Only a month ago, a TikTok star was harassed, assaulted and violated by 400 men near Minar-e-Pakistan in Lahore. The victim was present at the location for recording an independence-day video message for her TikTok followers upon which myriad men surrounded her and groped her incessantly until she was forced out of there by some humans. Various videos have been circulating on social media which further prove the barbaric conundrum that the poor lady went through.

Let us question ourselves here. Who are these people and how is their moral scale so different from any other reasonable human being? Why do we consider these acts as immoral, vindictive and disgusting whereas they consider them justified? It is no secret that such individuals would be reciting the mantra of enforcing religious duties in their homes but when it comes to the opposite sex, the ‘religion’ card is flaunted around coupled with unapologetic victim blaming.

According to statista.com, in 2017, Pakistan’s total literacy rate was 57% (those who can read and write). Hence, does education inculcate values and morals or are values and morals derived from religion? As of 2021, considering the conventional Pakistani society, it is evident that morals are not necessarily derived from religion because if they were, atheists would be carrying out heinous acts throughout the world. The matter hence falls upon education. As of 2020, according to Unicef, Pakistan has the second highest number of out-of-school children in the world and thousands of ghost schools and teachers. Moreover, the quality of education imparted in government schools is abysmal. It is also no secret that in 2020, the cases of domestic violence rose by a staggering 200% during the pandemic.

Therefore can we shrug off the fact that women are routinely denigrated, despised, segregated, raped, mutilated and murdered? Is it safe to say that in fact, it is natural for men to hate women? Imagine a society where women are kept secluded in their own homes, forbidden to go out even for shopping, only permitted to mix with strangers at ceremonial occasions? Doesn’t this remind you of Pakistan under Zia?

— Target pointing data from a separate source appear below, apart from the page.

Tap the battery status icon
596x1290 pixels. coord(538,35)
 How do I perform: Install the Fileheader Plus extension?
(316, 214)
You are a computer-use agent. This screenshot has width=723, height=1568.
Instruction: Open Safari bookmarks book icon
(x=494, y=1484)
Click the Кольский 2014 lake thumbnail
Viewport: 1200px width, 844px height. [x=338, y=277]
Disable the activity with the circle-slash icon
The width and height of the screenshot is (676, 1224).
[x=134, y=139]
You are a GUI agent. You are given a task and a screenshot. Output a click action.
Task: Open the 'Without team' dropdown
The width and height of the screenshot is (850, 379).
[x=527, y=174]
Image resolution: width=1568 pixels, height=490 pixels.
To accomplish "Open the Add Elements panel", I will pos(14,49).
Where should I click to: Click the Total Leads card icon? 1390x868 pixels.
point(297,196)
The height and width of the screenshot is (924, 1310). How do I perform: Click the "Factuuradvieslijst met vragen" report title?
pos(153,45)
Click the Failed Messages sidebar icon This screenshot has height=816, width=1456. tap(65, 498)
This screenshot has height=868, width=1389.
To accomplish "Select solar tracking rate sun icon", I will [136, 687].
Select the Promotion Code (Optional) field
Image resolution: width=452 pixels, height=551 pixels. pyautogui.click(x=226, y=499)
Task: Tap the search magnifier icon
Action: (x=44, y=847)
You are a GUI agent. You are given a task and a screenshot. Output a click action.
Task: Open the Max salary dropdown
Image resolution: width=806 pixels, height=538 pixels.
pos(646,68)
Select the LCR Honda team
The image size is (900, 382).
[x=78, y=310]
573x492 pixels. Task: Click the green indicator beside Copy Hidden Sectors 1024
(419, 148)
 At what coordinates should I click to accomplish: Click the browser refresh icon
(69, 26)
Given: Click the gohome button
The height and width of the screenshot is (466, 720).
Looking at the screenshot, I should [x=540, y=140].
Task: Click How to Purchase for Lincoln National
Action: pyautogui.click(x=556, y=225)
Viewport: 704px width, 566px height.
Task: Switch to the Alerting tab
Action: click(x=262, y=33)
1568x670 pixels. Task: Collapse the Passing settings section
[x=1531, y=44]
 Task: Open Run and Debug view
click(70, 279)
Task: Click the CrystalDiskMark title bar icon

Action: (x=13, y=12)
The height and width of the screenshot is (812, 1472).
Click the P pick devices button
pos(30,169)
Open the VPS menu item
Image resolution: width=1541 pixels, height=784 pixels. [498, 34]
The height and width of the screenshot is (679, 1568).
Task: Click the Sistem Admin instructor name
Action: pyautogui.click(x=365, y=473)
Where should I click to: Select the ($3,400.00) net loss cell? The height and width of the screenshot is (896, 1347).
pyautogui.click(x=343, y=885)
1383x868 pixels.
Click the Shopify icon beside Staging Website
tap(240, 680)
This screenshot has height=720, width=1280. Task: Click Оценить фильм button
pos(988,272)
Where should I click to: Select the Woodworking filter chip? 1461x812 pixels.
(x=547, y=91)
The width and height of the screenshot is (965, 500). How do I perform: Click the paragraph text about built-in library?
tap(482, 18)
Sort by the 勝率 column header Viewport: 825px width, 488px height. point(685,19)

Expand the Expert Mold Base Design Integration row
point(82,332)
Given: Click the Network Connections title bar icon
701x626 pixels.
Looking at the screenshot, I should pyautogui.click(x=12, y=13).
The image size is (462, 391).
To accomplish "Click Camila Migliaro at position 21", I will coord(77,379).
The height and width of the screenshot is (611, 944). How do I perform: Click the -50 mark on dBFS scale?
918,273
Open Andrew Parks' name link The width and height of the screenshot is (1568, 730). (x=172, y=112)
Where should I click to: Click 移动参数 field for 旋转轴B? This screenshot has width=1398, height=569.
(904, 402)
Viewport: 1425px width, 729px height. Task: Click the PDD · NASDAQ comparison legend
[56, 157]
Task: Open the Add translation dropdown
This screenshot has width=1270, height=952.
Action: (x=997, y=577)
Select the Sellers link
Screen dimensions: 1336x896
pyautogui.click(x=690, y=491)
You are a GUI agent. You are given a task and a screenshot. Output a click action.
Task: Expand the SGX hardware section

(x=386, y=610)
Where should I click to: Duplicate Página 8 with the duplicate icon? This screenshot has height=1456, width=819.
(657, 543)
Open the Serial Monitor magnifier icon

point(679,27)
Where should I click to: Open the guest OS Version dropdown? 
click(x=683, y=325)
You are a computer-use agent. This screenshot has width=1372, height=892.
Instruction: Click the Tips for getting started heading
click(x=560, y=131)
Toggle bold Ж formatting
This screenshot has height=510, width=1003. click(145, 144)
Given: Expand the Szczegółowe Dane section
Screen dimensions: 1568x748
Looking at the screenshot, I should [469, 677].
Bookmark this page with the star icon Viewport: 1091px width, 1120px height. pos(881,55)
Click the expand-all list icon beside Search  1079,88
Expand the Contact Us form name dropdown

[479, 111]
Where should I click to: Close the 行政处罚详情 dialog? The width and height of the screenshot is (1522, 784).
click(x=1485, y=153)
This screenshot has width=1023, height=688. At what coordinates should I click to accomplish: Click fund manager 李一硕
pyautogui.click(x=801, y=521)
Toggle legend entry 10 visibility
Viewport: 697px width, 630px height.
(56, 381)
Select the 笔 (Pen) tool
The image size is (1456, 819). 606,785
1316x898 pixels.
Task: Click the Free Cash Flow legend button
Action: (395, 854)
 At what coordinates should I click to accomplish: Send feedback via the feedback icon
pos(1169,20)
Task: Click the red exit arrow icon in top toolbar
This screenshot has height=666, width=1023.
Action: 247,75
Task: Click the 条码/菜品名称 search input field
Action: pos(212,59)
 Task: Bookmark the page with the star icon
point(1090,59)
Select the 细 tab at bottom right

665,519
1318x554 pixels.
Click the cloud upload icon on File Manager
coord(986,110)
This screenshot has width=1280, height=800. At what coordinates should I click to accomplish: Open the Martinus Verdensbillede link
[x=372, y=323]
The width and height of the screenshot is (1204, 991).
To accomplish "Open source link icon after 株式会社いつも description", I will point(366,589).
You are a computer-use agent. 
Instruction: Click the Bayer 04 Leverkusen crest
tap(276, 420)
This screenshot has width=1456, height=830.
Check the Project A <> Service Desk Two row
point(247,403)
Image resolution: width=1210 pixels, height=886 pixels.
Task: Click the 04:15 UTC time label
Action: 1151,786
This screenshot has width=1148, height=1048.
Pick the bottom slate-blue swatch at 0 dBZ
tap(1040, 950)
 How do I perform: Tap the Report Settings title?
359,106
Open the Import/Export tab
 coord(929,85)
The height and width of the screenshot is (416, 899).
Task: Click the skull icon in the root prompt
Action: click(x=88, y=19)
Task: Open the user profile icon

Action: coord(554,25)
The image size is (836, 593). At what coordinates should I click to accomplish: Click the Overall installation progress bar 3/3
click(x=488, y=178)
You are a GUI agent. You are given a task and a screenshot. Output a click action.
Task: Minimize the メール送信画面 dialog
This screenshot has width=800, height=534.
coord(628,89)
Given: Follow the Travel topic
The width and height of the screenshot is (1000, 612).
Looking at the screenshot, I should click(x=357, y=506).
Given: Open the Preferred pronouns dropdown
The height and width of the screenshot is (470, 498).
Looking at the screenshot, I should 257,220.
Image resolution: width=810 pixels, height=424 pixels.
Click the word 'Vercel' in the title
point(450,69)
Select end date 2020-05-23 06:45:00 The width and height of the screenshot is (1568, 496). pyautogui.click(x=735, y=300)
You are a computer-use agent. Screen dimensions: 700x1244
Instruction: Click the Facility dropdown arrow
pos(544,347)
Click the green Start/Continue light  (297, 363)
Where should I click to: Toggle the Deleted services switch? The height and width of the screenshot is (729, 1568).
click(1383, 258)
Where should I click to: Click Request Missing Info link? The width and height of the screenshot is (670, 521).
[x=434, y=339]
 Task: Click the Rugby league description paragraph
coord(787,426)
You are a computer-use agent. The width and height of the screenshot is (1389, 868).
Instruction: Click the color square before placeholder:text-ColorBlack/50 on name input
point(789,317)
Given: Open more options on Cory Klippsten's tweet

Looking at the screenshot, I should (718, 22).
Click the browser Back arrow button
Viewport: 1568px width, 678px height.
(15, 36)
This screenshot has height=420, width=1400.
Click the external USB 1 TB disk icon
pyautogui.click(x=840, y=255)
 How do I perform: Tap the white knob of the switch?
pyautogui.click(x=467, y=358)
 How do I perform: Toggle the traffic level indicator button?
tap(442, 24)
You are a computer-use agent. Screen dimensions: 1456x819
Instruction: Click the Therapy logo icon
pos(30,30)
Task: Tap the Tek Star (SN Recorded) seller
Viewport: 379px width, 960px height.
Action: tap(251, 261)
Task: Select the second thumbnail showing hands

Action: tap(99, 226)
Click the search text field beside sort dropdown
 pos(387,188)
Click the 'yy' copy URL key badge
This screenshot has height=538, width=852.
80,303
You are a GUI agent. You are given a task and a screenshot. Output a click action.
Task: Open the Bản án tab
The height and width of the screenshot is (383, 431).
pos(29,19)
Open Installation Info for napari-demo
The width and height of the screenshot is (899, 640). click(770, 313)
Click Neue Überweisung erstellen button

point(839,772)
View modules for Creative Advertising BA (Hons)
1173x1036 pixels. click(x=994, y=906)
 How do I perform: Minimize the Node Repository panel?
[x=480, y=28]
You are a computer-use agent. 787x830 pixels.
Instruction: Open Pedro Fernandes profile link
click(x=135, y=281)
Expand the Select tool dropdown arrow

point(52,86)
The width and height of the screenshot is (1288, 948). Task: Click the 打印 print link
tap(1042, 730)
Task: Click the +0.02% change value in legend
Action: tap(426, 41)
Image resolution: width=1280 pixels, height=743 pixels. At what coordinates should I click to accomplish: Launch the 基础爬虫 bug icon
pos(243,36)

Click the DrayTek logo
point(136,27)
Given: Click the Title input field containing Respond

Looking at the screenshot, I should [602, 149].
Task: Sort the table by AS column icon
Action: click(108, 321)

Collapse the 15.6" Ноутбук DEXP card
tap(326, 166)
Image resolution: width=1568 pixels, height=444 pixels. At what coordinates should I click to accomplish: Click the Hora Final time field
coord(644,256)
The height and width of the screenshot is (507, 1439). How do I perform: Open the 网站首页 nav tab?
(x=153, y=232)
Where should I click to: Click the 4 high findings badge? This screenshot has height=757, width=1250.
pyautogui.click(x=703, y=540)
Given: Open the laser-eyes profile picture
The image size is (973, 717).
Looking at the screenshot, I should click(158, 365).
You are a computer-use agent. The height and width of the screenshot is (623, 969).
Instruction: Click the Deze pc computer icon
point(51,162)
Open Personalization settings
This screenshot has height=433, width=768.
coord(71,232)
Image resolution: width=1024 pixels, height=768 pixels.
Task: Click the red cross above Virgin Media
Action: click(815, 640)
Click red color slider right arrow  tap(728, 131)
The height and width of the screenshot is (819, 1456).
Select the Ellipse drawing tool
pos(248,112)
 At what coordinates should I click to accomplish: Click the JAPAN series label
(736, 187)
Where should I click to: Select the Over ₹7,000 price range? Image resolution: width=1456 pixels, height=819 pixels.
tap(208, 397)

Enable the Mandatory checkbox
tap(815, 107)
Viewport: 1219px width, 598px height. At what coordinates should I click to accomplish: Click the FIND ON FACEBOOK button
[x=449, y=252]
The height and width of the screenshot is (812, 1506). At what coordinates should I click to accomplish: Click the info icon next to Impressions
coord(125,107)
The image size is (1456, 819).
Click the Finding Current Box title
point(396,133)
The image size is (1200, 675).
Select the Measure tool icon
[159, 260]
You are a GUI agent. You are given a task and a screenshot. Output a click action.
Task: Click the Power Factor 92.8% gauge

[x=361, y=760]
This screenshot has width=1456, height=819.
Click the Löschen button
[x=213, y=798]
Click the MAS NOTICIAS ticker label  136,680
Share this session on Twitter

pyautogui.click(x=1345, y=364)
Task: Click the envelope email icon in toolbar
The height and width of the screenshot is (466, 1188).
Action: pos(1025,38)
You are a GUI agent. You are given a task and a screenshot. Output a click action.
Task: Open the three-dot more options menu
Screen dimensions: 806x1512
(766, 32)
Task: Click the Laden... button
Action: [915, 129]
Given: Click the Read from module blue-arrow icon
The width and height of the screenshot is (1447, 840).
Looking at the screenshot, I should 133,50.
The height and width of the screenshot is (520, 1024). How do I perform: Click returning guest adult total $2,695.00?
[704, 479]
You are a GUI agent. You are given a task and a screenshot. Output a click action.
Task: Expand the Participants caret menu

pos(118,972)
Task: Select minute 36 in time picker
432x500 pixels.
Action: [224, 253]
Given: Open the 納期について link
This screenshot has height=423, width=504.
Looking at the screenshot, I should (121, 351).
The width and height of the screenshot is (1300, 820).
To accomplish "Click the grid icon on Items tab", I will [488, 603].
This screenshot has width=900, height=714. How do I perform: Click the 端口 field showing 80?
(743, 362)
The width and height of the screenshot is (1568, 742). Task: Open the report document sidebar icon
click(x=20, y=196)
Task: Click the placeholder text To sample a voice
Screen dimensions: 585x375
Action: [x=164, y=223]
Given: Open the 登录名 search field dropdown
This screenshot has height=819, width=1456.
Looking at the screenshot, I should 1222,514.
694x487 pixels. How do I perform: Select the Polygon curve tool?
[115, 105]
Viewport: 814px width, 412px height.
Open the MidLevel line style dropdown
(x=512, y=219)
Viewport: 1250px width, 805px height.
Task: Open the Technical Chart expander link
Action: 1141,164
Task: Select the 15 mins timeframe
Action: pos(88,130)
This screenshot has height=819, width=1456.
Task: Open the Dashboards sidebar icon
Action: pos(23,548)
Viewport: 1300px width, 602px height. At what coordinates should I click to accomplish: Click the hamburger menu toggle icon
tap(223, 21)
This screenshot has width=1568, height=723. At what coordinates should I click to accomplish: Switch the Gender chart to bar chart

Amongst an ocean of uneducated and religiously ruled masses, it is nearly impossible to put forth logic. It would only lead to what is called ‘pombos enxadristas’, a Portuguese expression which refers to a futile argument as akin to playing chess with a pigeon that when it realises that it is losing due to lack of logic, it defecates on the table, drops the pieces and simply flies off, claiming victory.

The long-term solution to this ongoing issue is unequivocally mandatory primary education and mass awareness regarding the rights of women and girls. But for such education, the government needs to provide the necessary infrastructure, teachers and proper curriculums. Unfortunately, whenever the issue of education is brought up, the government puts forth its usual rhetoric of lack of funds.

The Single National Curriculum has also failed at its initiation for being a product of a misogynistic and sexist mindset. In 2021, where the global wage gap based on sexes is being eradicated and women’s participation in the commercial sphere is increasing, the SNC was advocating for a housewife to be a submissive being.

It is time that the state and its institutions take a step towards rectifying this escalating situation where women are being killed, harassed, assaulted and depersonalised every single day. Pakistan not only requires stringent legislation for domestic violence and harassment which promises severe repercussions for the perpetrators but also rigid implementation of such legislation which punishes and deters criminals. As a product of failure to protect women, our very own Peter Sutcliffes, Edmund Kempers and David Berkowitzs are standing outside our doors, waiting to pounce upon any chance they get.

 

Published in The Express Tribune, October 18th, 2021.